São Paulo faz muita obra. É possível que funcionários tenham ganhado alguma coisa. Mas não vi nada indo para o Alckmin. Nada que possa prejudicar a imagem dele.

No passado, caixa dois era uma coisa banal. É errado? É. É crime eleitoral. A Justiça vai ter que separar bem as coisas. Tudo é crime, mas são crimes diferentes. Sou favorável à Lava-Jato. Pode haver exageros. Acho difícil aceitar prisão provisória por mais de um ano, por exemplo. Não é bom ver pessoas que você conhece indo para a cadeia, mas o processo era necessário. O Brasil não aguenta mais assalto ao cofre.

  • O ministro Gilmar Mendes diz que há um Estado policial.

Há uma predisposição de acusar, é verdade. Faz parte da cultura do Ministério Público. Mas o processo legal está sendo seguido. Acho grave dizer que estamos vivendo um Estado policial. Não estamos. Você pode ter excessos. Mas eu vivi o Estado policial, sei o que é isso. Nós não vivemos isso aqui.

Há uma tentativa de desmoralizar o sistema. Quem sancionou a Lei da Ficha Limpa foi o Lula. Se você foi condenado em segunda instância, não está em condições de ser candidato. Tem que cumprir a lei.

  • O PT diz que eleição sem Lula é fraude. O sr. concorda?

Não. Vai haver eleição, e o PT vai concorrer. Hoje (sexta-feira) o Comitê de Direitos Humanos da ONU declarou que o Lula deve ser candidato. Qual a base para isso? Querem que desrespeite as leis brasileiras? A lei é clara. Ele não tem, pela lei, a qualificação para ser candidato. Como é que o tribunal vai registrar?

É preciso fortalecer as instituições. Nas democracias, sempre há o risco de eleger um personalista malucão. Ainda mais agora. Quando a s instituições são fortes, elas seguram. Quando não são fortes, o malucão as derruba. Eu vi isso na América Latina tantas vezes…

(…)

  • Nos cenários sem Lula, o líder é Bolsonaro. O que explica isso?

As pessoas estão com ódio e com medo. No Brasil, além da incerteza, tem a violência e a corrupção. O apelo por uma solução forte e simplista é grande. O Leste europeu está todo indo para a direita. Em alguns casos, para um neofascismo. O Trump quebrou os partidos com essa linguagem forte. O Bolsonaro é um reflexo deste momento de incerteza.

O que ele fez como deputado? Eu não sei. Sei que ele queria me fuzilar numa certa altura. Queria matar 30 mil pessoas (o deputado já disse que o país precisava de uma guerra civil, mesmo que morressem 30 mil).
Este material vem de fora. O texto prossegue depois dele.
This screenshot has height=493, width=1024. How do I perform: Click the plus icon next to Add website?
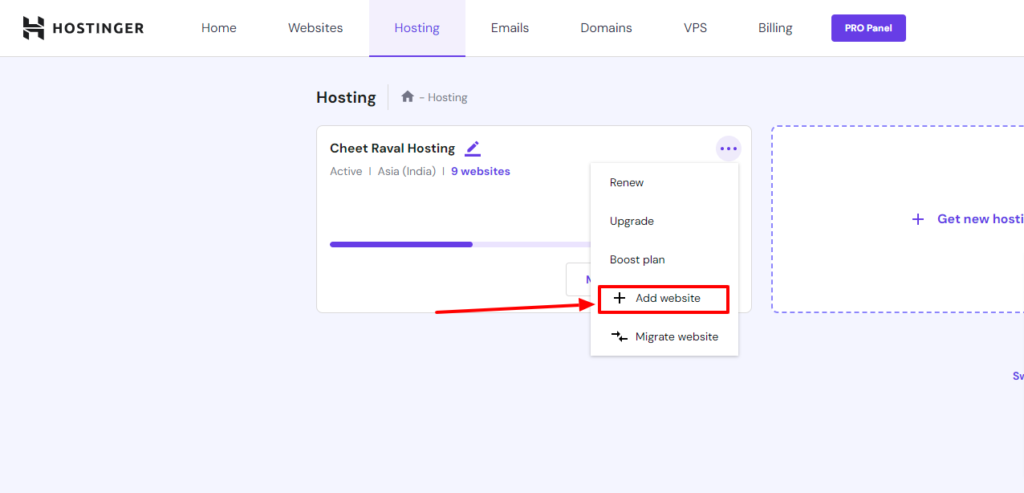coord(619,298)
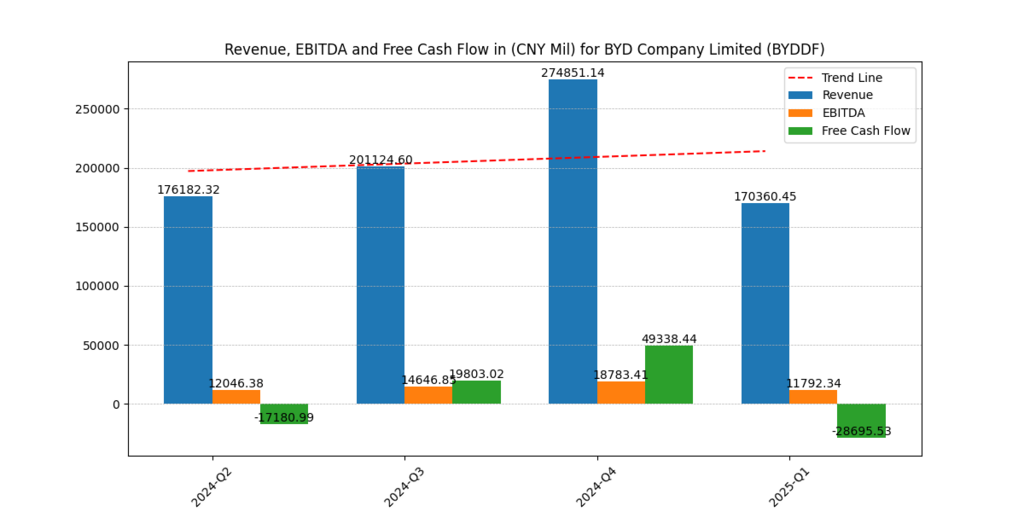Click the orange EBITDA legend swatch
The image size is (1024, 512).
click(x=800, y=113)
É uma visão simplória da história.

  • Ele se diz liberal na economia…

Vai acreditar nisso? A vida inteira ele não foi assim. Ele não deve ter uma convicção maior. Ele não sabe.

  • Bolsonaro o assusta?

Assusta. Não creio que ele tenha a experiência e a visão democrática de aceitar o outro com facilidade. O pior, para mim, é que ele tem soluções simplistas e autoritárias. Eu não acredito nisso. Acredito que as coisas são complicadas e que você precisa convencer. Num país diverso como o nosso, como é que você governa sem capacidade de juntar?

  • É possível que ele vá ao segundo turno.
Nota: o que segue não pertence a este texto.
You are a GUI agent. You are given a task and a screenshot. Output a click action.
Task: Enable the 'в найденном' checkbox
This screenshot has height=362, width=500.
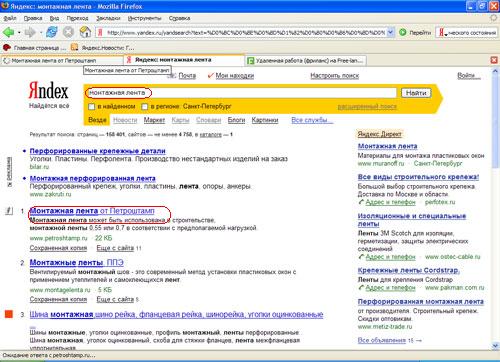tap(91, 107)
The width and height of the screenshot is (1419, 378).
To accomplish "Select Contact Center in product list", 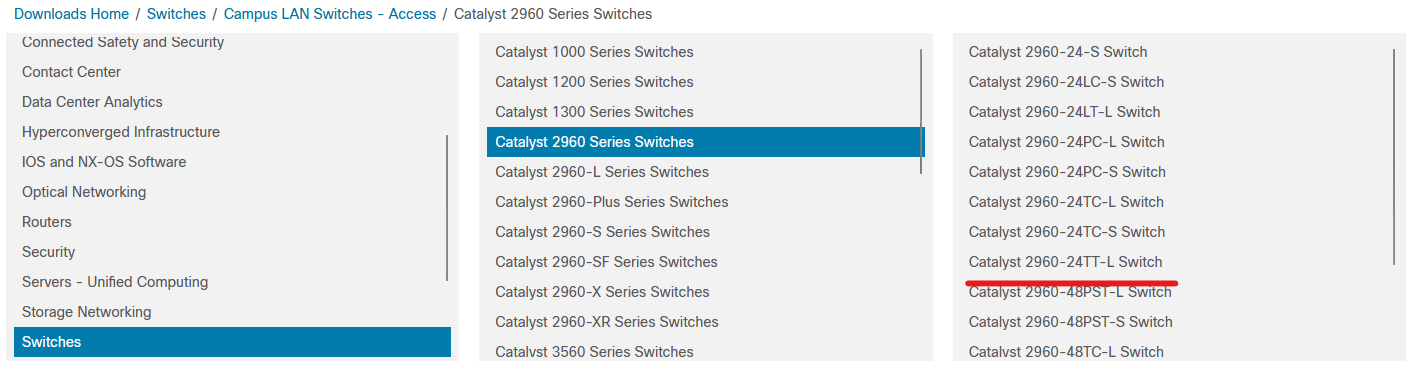I will point(232,72).
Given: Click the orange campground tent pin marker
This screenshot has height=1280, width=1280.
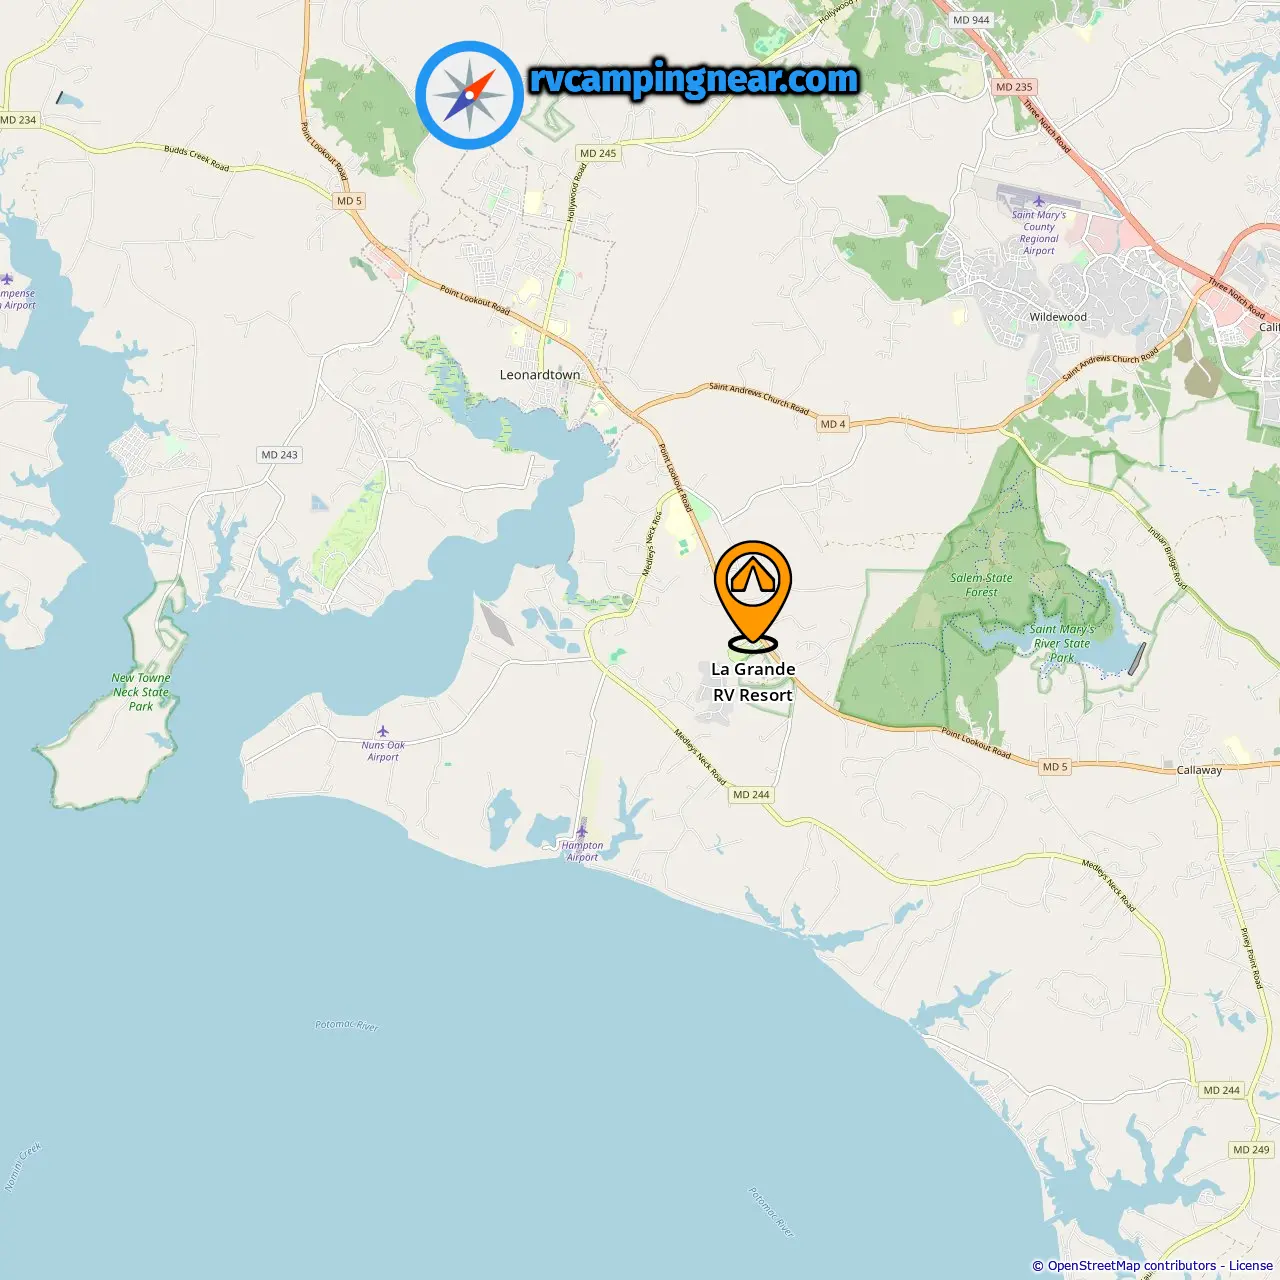Looking at the screenshot, I should (x=753, y=597).
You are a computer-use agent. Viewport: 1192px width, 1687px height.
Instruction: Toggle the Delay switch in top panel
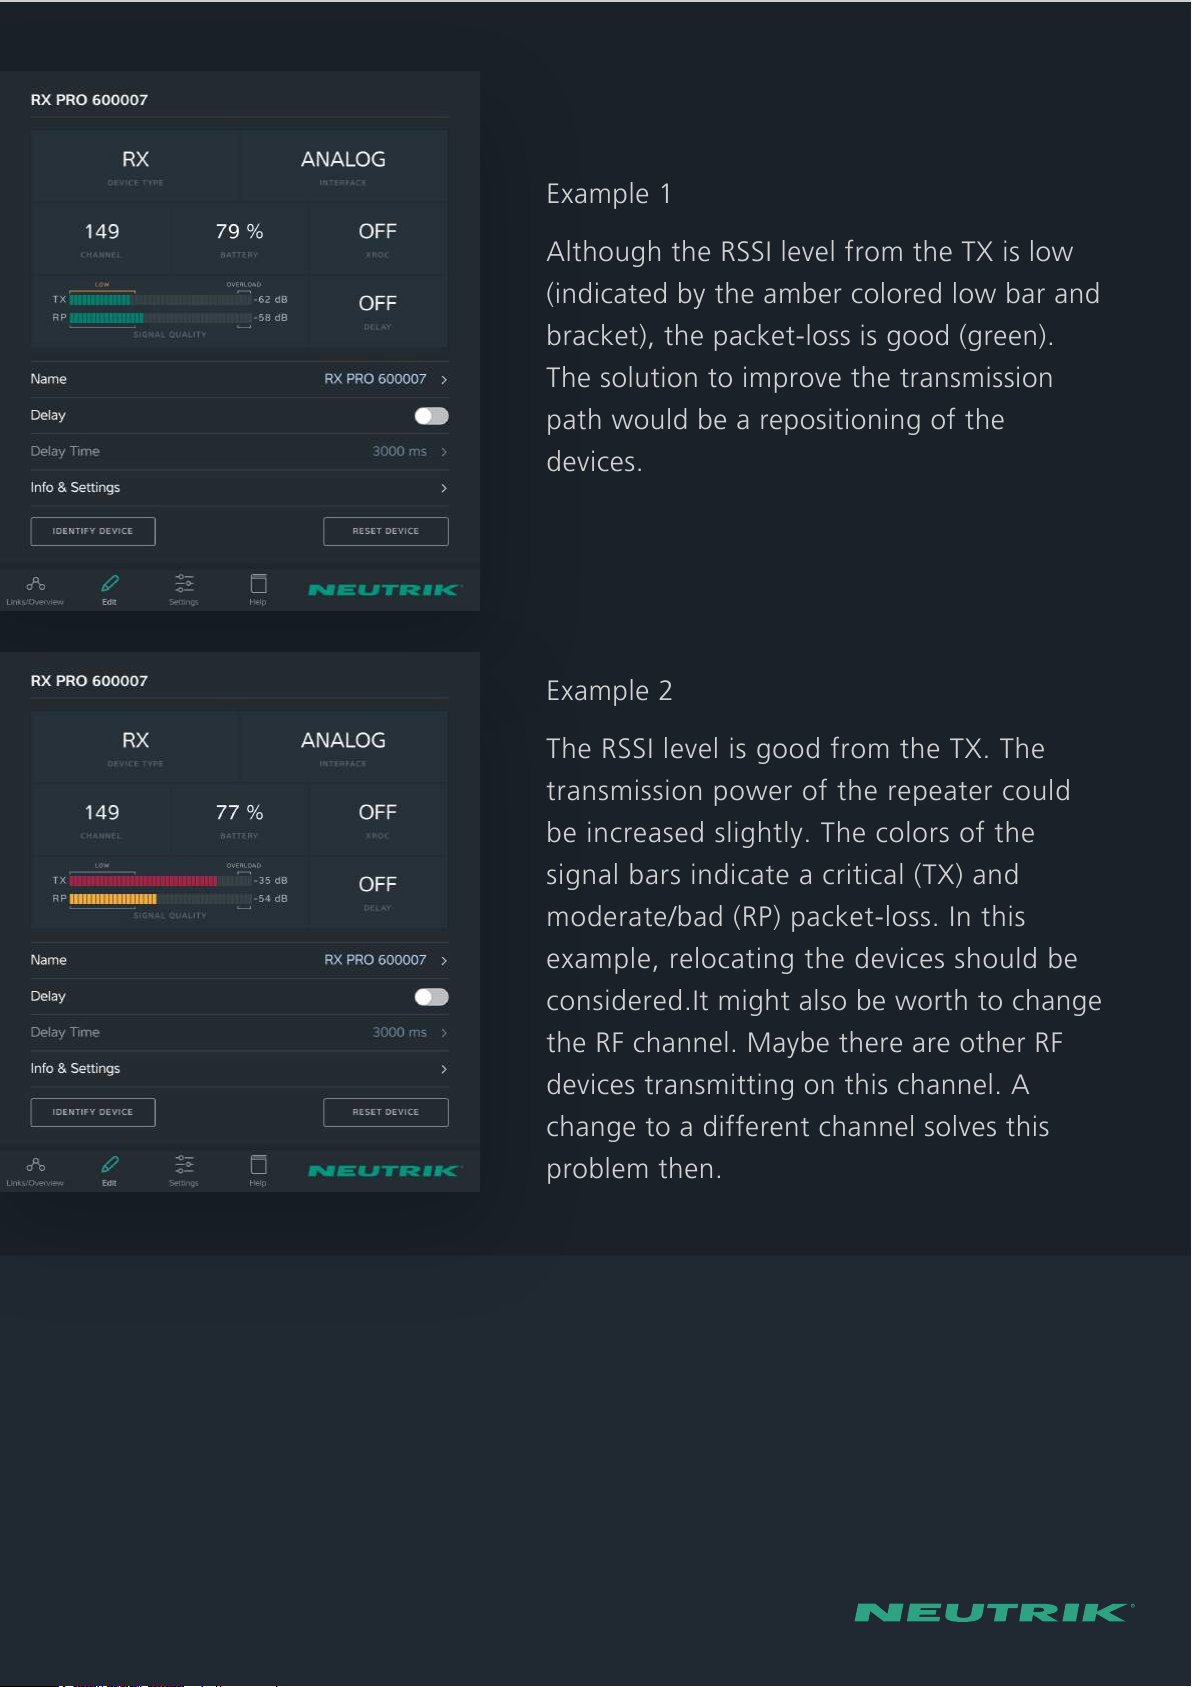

O PT acha que o segundo turno vai ser Haddad e Alckmin. Eu acho que pode ser Bolsonaro e Alckmin.

  • E se for Bolsonaro e Haddad? O PSDB pode apoiar o PT?

Não quero aliança com o PT. Somos diferentes. O PT virou um partido hegemônico. A história nos separou.

  • PT e PSDB já se aliaram para evitar a eleição de quem julgavam ser um mal maior. Marta e Covas se juntaram duas vezes contra Maluf.

É verdade. O Covas era grande. Acho que precisamos evitar uma descambada para os extremos. Na hora da eleição, você tem que ter voto. Vai polarizar quem tiver voto.

  • E se o PSDB ficar fora?

Não farei objeção a que o PT nos apoie. Naturalmente, isso significa também que não haveria objeção ao contrário. Mas nós pensamos de forma diferente. O que acho é que isso (um eventual acordo no segundo turno) deve se dar dentro de uma visão democrática.

  • Se Lula for barrado, o PT deve lançar Fernando Haddad. O que acha dele?

Tenho uma boa relação pessoal com o Haddad. O que acho complicado é que ele está sendo visto como marionete do Lula. Um presidente tem que ter força própria para governar.